A la Morisot, las hortensias más bellas de los jardines de Francia, la escribió un texto poético delicioso – Tante Berthe- su sobrino Paul Valéry. En él se dice que los pintores solo deben pensar con los pinceles en la mano. Eso es, justamente, lo que hace la Hinojosa –ya se merece el artículo que solo le cabe a los grandes-. Observa la luz y, tras comprenderla, la descompone en los colores que sirven a “su causa”. Esta es siempre hermosa. Lo mismo en los grandes formatos que en sus cuadros de tamaño mínimo averigua la dirección del sol y proyecta sus rayos con el capricho de todas las reverberaciones cromáticas posibles y, alguna más, imposible, que le sale de los pinceles. Todo ellos con una técnica irreprochable cosa que, dicho sea de paso, no puede ser atribuida a muchos de sus colegas de oficio y afinidad estética. Al impresionismo se llega por la mirada y se perfecciona con una manera de entender la vida y el arte; cuando es consecuencia de una limitación técnica, o de una carencia del lenguaje plástico, es otra cosa y carece de valor y encanto.

Los paisajes de la Hinojosa son excelentes. Se acota y describe en ellos un lugar concreto, cuasi palpable; pero ahí, lejos de acabar, comienza el fenómeno de sus cuadros. Ignoro si los inventa, los recuerda o los toma del natural –todo eso no importa nada-; pero en ellos, aunque no haya figuras humanas, hay vida. De ellos podría extraerse, literariamente, el zumo de quienes los habitaron y hasta el de quienes podrían poblarlos porque, al final, la maestría de la artista, aparentemente sencilla, tiene la complejidad de la intención, la carga de las ideas y el valor de una provocación emocional para el espectador que, por destinatario, ha de concluir la obra.

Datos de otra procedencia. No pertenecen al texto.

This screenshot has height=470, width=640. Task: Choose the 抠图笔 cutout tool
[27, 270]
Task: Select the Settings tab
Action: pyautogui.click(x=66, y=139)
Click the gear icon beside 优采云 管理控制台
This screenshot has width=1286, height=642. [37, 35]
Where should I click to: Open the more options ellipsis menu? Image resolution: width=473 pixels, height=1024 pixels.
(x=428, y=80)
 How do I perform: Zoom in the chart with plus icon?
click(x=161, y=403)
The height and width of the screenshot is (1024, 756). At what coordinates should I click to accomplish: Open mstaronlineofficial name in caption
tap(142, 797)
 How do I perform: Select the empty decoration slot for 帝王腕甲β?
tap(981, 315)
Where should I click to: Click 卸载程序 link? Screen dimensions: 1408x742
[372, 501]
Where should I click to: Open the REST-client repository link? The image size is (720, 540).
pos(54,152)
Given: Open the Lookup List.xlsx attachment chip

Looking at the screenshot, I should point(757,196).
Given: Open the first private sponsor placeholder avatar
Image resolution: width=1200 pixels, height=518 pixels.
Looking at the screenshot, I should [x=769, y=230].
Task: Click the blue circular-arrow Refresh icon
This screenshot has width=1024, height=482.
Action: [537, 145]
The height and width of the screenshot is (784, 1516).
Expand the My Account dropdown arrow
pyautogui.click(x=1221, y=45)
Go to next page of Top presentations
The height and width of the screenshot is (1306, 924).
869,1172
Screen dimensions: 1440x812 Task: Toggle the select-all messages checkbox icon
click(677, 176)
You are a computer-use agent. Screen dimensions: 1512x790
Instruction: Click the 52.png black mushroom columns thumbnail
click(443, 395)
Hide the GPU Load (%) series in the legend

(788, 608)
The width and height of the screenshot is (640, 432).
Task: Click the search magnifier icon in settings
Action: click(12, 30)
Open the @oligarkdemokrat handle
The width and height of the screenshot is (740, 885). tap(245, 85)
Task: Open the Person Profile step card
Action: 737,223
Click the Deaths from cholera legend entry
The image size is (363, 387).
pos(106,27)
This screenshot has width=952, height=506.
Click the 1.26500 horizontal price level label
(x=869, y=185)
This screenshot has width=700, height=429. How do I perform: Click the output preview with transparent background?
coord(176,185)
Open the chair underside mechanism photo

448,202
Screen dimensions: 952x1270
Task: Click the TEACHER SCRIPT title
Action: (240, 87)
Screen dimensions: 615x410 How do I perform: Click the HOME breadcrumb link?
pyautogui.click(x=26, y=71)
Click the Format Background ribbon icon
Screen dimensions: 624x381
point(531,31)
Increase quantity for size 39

Paloma Hinojosa está llena de premios y reconocimientos. Bueno es que así sea, pero eso solo interesa para las necrológicas. La pintura conviene verla con el menor número de referencias de su creador. En estado virginal. No conviene intelectualizarla, mercantilizarla, clasificarla ni mucho menos, interpretarla. Basta con ver y sentir. Lo conceptual queda mejor encuadernado y la sensibilidad, tan tontamente valorada, es, en el mejor de los casos, soda para el oído. De ahí el interés, intrínsicamente pictórico, de esta mujer que sabe pintar y pinta. Sin más. Por eso es ya, en plena juventud, la Hinojosa.

Ha renunciado a muchas cosas para serlo porque los partos artísticos también cursan con dolor y para ellos no hay epidural que valga.